Studio album by Eric Clapton
- Released: 5 March 2001
- Studios: The Town House and Olympic Studios (London) Ocean Way Recording (Los Angeles) Right Track Recording (New York City)
- Genres: Rock, blues
- Length: 63:56
- Label: Reprise
- Producer: Eric Clapton · Simon Climie

Eric Clapton chronology
| Riding with the King (2000) | Reptile (2001) | One More Car, One More Rider (2002) |

Singles from Reptile
- "Superman Inside" Released: 13 February 2001; "I Ain't Gonna Stand for It" Released: 22 March 2001; "Believe in Life" Released: 11 June 2001;

= Reptile (album) =

Reptile is the fourteenth solo studio album by Eric Clapton.
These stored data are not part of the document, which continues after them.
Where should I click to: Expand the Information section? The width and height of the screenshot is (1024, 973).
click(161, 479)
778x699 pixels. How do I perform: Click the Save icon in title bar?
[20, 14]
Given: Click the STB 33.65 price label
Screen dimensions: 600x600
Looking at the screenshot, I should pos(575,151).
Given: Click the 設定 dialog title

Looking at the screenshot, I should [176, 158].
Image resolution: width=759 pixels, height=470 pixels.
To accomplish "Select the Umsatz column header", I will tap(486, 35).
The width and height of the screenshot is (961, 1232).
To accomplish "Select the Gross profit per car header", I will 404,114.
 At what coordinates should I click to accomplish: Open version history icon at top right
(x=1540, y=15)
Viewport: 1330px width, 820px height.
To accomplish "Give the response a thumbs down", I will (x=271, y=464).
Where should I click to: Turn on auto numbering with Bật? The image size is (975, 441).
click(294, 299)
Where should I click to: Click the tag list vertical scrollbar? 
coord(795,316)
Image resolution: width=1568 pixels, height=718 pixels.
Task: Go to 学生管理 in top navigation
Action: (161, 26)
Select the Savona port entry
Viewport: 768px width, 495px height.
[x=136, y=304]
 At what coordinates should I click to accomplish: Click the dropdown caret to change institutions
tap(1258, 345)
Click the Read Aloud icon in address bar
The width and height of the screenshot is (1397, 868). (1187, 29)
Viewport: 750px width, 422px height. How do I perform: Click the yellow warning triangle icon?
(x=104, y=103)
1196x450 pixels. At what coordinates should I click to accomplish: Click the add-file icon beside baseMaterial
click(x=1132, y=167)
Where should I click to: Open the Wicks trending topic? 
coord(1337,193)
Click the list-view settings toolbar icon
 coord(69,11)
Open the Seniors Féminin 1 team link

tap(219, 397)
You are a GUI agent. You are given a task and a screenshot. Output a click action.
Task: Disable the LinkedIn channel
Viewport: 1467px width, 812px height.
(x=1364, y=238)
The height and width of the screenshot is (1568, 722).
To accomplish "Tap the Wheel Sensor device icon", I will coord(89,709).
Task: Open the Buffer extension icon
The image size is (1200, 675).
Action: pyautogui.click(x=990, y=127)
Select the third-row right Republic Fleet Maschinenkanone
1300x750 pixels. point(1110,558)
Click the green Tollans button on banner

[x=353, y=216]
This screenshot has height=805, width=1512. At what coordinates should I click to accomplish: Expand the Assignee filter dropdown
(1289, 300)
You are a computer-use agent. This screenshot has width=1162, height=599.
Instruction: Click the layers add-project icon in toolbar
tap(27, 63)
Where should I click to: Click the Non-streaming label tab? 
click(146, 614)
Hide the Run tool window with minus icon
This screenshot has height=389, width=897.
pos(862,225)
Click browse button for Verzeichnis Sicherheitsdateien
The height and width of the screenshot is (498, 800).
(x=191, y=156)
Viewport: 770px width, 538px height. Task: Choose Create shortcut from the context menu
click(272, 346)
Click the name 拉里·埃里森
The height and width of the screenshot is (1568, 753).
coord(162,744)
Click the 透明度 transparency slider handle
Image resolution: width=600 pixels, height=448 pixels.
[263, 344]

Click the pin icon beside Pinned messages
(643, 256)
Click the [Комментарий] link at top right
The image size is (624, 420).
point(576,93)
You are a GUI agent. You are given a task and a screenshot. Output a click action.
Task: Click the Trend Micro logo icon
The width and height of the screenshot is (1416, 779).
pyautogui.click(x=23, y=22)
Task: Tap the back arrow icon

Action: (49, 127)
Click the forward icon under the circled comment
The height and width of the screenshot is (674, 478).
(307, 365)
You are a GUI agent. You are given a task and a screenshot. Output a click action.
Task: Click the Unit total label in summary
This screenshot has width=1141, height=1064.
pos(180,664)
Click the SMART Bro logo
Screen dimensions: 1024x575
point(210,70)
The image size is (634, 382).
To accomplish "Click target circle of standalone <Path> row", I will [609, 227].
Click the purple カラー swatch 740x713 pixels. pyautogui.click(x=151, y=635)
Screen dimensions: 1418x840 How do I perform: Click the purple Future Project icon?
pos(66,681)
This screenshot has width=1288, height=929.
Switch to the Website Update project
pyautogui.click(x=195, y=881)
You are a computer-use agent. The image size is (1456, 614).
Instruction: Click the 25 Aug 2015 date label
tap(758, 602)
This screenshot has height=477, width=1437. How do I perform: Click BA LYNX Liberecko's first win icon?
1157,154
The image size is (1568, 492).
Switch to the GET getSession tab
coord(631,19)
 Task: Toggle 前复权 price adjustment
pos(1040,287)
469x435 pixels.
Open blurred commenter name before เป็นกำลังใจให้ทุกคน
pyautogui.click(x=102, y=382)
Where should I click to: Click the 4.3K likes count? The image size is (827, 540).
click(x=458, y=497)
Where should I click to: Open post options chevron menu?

The album was produced by Eric Clapton with Simon Climie and is Clapton's first album to include keyboard work by Billy Preston and background vocals by the Impressions. The album reached the Top 10 in 20 countries, topping the national album charts in three of them. In total, the album sold more than 2.5 million copies and gained several certification awards around the globe. To help promote album sales, music network VH1 streamed the album in full on TV.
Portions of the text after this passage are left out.